Content starts
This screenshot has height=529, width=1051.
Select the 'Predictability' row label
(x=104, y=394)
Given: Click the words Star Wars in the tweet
Content ends
Content starts
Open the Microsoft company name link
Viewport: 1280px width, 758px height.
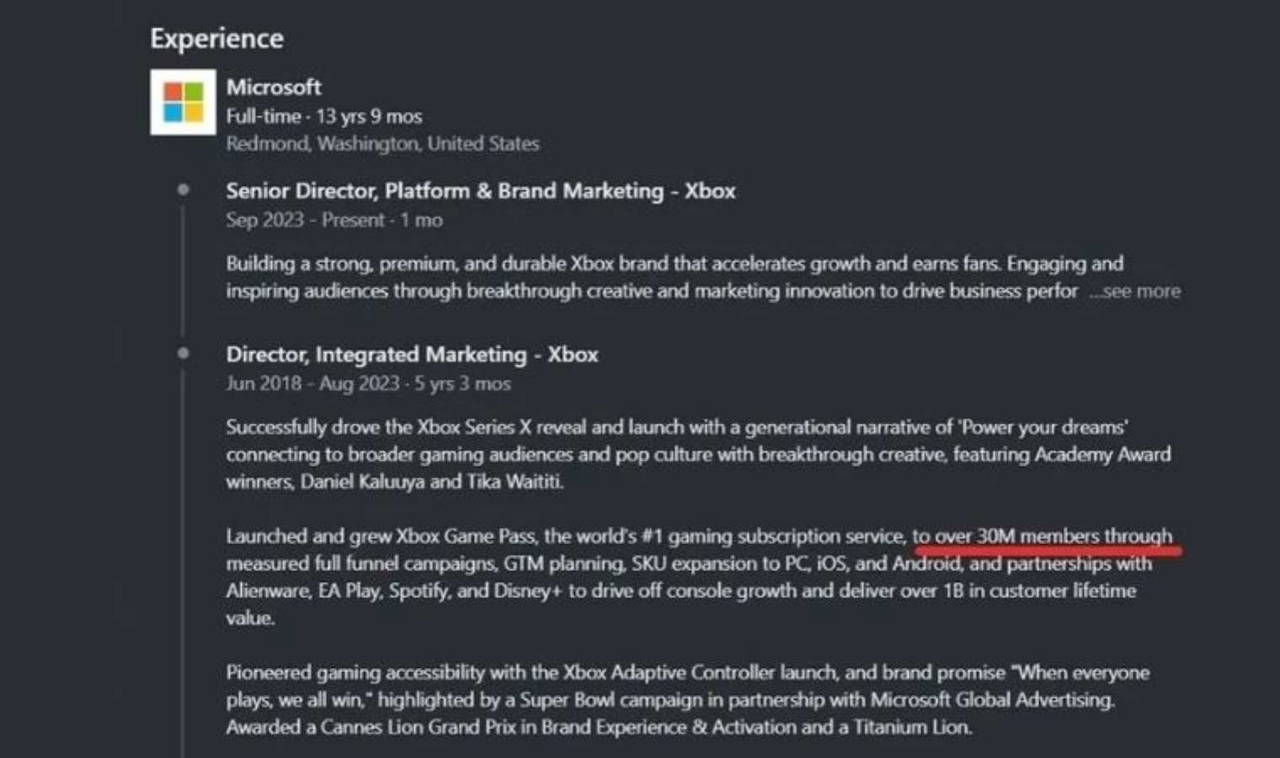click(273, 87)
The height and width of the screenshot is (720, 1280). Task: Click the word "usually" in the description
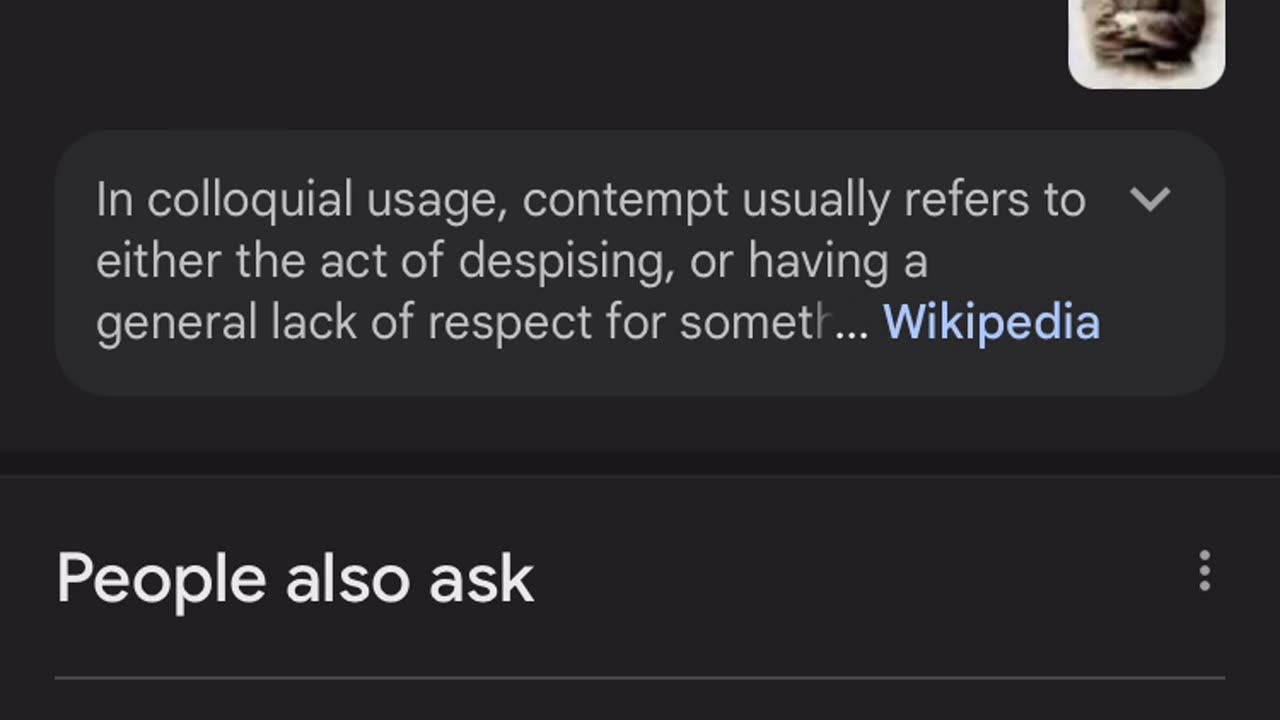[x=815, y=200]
Content ends
Content starts
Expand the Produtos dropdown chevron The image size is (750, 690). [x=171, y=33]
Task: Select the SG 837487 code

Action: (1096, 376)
Content ends
* _ASSIGNMENT_
Above are the records; repeat exactly the lines from the one holding "Select the 'Predictability' row label" down to the one holding "Given: Click the words Star Wars in the tweet", end lines included.

* _OUTPUT OF THE EXERCISE_
Select the 'Predictability' row label
(x=104, y=394)
Given: Click the words Star Wars in the tweet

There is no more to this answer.